_YOUR TASK:_ Retype the line with "Go back to the previous page" in it, then each line after it to the end of the data, word for word.

_EXERCISE MATERIALS:_
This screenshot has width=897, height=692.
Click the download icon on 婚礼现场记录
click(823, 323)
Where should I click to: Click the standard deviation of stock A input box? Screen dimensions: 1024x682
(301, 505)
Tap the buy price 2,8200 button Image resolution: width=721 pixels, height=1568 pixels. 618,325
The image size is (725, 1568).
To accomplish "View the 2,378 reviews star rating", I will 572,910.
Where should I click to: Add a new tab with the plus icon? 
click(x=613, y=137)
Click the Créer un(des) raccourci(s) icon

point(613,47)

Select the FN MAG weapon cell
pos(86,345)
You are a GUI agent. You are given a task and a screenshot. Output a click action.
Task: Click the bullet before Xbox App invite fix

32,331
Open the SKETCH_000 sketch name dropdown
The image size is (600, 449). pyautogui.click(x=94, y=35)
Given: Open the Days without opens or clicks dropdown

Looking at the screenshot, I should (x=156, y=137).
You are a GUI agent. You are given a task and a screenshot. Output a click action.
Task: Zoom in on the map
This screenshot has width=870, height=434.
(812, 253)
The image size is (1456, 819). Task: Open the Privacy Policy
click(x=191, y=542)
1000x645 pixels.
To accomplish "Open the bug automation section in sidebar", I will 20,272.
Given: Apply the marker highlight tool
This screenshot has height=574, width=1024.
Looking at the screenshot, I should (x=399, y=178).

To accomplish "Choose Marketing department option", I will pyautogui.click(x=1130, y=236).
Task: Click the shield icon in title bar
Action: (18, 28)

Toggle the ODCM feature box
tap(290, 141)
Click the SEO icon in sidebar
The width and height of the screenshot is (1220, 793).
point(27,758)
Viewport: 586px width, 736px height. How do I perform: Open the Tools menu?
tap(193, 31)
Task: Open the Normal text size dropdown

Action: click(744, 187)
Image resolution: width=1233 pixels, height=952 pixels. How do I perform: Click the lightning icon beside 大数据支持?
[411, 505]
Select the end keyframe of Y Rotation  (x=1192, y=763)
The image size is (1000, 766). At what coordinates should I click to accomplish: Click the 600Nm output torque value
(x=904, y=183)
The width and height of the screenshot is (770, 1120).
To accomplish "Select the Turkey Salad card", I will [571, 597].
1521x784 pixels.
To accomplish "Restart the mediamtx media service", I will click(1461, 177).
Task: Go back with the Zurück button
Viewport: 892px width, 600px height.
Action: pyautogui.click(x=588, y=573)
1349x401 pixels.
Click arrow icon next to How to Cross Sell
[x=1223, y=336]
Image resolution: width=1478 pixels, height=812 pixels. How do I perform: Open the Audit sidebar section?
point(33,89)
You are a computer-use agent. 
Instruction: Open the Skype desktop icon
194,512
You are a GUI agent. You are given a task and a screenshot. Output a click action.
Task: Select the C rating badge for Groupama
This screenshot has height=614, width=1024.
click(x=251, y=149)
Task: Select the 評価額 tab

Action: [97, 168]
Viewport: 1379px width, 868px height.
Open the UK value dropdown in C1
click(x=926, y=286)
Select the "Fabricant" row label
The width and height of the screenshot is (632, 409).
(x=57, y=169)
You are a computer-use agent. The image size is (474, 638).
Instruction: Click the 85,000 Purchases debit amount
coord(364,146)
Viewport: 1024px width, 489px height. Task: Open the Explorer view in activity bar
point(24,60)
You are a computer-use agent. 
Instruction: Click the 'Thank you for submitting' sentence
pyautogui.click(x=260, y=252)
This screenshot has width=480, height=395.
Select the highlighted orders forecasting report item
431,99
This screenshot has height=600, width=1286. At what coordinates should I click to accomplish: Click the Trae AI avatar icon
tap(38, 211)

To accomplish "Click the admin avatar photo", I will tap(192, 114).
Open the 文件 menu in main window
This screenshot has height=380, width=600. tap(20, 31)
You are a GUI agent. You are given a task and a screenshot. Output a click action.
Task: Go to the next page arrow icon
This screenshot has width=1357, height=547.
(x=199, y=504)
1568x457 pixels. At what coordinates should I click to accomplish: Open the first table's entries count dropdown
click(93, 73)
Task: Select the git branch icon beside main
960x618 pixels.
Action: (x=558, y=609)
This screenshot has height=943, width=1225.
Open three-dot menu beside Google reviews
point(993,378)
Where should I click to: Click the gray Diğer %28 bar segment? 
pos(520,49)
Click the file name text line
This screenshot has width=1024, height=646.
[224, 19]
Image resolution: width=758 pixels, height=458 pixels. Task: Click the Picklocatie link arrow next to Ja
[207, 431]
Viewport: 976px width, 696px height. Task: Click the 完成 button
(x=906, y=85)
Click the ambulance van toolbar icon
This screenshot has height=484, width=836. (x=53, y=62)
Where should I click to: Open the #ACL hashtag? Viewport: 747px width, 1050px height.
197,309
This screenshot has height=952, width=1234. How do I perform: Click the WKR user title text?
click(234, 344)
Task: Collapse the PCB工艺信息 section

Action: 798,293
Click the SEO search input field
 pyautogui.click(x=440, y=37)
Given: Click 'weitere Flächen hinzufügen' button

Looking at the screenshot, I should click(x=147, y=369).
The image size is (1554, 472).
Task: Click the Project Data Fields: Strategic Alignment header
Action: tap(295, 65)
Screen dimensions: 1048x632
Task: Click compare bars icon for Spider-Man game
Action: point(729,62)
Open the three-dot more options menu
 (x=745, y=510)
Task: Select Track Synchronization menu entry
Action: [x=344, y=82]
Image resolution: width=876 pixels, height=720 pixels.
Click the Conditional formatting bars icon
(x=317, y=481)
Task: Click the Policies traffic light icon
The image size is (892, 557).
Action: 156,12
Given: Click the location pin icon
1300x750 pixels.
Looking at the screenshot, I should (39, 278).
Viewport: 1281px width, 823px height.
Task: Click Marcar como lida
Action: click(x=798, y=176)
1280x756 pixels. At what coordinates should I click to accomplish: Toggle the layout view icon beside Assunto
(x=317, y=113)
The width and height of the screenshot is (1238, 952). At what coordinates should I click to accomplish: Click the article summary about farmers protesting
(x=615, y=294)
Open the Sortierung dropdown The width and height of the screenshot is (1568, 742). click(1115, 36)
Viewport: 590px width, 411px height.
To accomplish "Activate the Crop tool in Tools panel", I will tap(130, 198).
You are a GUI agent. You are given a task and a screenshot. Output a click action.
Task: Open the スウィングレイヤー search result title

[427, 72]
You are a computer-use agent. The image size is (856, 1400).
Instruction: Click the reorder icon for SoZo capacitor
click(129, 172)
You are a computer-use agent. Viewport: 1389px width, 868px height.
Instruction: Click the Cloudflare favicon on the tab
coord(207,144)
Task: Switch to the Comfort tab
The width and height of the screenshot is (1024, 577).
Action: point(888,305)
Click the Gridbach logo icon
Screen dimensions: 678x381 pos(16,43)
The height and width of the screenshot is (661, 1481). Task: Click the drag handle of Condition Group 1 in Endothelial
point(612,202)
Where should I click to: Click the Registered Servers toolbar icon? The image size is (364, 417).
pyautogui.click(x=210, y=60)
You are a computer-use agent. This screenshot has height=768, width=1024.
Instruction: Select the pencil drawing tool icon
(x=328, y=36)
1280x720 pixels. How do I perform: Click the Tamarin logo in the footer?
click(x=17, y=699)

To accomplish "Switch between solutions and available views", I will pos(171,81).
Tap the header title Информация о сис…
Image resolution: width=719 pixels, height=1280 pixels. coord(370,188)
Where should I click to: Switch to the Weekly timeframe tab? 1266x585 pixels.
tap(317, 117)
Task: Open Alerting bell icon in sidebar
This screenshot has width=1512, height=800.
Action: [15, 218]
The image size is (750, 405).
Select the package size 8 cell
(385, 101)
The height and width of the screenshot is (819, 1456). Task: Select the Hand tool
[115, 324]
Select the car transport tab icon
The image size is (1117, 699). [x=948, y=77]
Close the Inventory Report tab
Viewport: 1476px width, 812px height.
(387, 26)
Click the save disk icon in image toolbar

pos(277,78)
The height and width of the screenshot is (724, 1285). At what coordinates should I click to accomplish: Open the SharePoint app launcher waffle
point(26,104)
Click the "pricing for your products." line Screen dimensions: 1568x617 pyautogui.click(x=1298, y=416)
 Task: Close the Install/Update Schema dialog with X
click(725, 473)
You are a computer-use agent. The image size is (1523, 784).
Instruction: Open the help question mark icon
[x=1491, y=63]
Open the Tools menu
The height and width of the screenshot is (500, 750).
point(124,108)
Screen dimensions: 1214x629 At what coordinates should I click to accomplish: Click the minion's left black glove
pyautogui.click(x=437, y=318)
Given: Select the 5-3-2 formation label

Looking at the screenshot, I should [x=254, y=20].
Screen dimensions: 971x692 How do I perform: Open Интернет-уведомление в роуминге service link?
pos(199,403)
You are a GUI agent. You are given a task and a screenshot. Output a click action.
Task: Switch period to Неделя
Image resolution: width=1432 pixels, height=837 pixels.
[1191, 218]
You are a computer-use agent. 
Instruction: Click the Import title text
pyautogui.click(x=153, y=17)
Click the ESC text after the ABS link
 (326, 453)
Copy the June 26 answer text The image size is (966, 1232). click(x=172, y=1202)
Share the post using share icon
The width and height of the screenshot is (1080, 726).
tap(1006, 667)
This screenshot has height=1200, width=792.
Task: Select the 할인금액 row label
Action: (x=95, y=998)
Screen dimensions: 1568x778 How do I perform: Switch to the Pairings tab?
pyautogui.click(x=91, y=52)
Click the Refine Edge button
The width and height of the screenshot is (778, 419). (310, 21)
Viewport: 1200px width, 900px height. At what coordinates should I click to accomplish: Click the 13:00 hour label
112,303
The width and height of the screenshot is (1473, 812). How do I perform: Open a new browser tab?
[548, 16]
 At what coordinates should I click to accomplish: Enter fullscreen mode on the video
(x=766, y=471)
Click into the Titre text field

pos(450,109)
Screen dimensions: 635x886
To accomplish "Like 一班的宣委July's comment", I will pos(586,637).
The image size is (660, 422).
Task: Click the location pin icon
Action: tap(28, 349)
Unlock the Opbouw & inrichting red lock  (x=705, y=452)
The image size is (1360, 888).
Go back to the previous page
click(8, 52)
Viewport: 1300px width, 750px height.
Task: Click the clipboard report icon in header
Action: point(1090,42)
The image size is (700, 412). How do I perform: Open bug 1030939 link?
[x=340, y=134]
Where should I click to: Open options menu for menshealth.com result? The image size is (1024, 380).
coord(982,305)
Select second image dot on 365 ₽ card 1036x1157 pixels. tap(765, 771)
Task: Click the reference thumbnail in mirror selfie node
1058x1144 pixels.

_RESPONSE:_
Go back to the previous page
click(8, 52)
Viewport: 1300px width, 750px height.
Task: Click the clipboard report icon in header
Action: point(1090,42)
The image size is (700, 412). How do I perform: Open bug 1030939 link?
[x=340, y=134]
Where should I click to: Open options menu for menshealth.com result? The image size is (1024, 380).
coord(982,305)
Select second image dot on 365 ₽ card 1036x1157 pixels. tap(765, 771)
Task: Click the reference thumbnail in mirror selfie node
1058x1144 pixels.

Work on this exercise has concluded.